In Fort Lauderdale, for example, Richard Zipes, who is building Las Olas River House, a $200 million residential condo complex, says that on average new residents spend $200,000 to $300,000 per unit on everything from new furniture to sound systems - "most of which will be spent primarily in the local area," he says.
Home buying will become even more pronounced by the end of the decade as an increasing number of boomers retire, says Michael Carliner, an economist at the National Association of Home Builders. Since baby boomers have had such a profound effect on everything from the stock market to the types of automobiles driven, he has no doubt the same will be true of housing. "The boomers have dictated what is in excess demand," he says.
Already, some developers can attest to this demand. Mitchell Hochberg, the CEO of Spectrum Communities, a suburban real estate developer, says he is currently building maintenance-free active adult communities for people "55 and better" in Eastport, Long Island, and Monroe, N.J.
In eighteen months, he sold over 100 of the 396 homes in New Jersey - before any of the models were even built. He anticipates the same on Long Island, where last week some 1,200 people signed up to see floor plans. "If we could find the land in this area for another 25 projects, we would be doing them," he says.
While some seniors search for retirement communities in faraway cities, others prefer to live closer to home - near their families, the stores they are accustomed to, and their friends.
That's the case in Chicago, where the Senior Lifestyle Corporation is building retirement communities called "Autumn Green." It's designed for middle-market individuals who don't qualify for government-assisted senior living but can't afford luxury units. "People say, 'I live my whole life here. I'd rather be around my grand-kids and friends,'" says Bill Kaplan, chairman of the company.

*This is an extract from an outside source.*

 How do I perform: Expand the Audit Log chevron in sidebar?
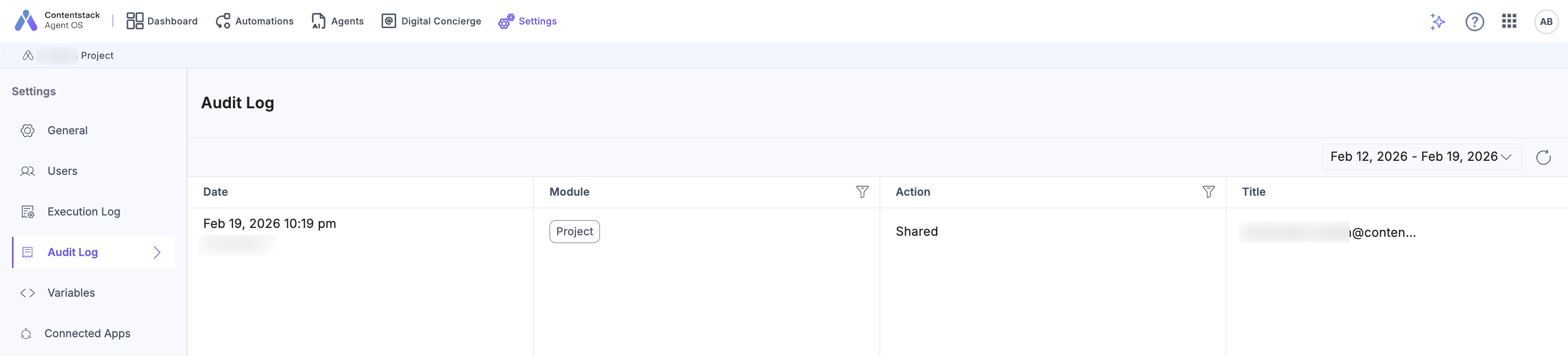pos(158,252)
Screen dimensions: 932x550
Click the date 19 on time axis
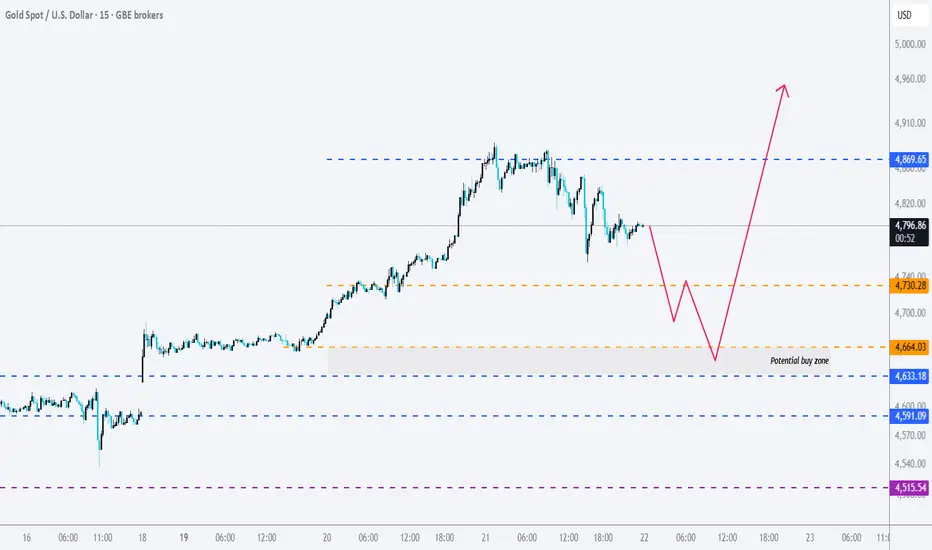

Unlike in past decades, today's retirement communities are not just scaled-down housing. "In the past when our parents cashed out, they downsized. Now these new homes are stupendous," says Paul Purcell, a principal in Braddock & Purcell, residential advisers in New York.
In fact, this trend toward larger retirement houses prompted the Cottage Company to build clusters of bungalow-style homes in the Pacific Northwest that sell for between $350,000 and $380,000. "This is not a lesson in austerity and sacrifice,"says Linda Pruitt, a principal. [Editor's note: The original version misstated the company's full name.]
And, many developers now realize that retirees want more than just shuffleboard. Mr. Kaplan's company is also building a high-end community called "Mangrove Bay" in Jupiter, Fla. He says it has top-of-the-line fitness equipment, a spa, and a restaurant-style dining room. The new Spectrum developments will have concierges, an assortment of classes, and walking trails. Hochberg compares it to living on a cruise ship.
In fact, the amenities, like the retirees, are becoming increasingly sophisticated. Craig Bouck, a principal in the Denver architectural firm Barker Rinker Seacat, says some retirement communities are interested in climbing walls and wireless computer transmissions. And, the obligatory swimming pool is also undergoing a face lift. "They want specialized warm water areas," he explains. "Where they can do aqua aerobics or crank down the volume and do resistance walking."
And, the new pools, says Mr. Bouck, are likely to have ramps that allow a "gracious" entry to a place that is also a social meeting place. "This whole idea of planning for these baby boomers has hit forward thinkers hard."
This is just fine with Ms. Gruber, who is looking forward to having time to work with her stained glass. "I want an active retirement," she says. "It's very exciting."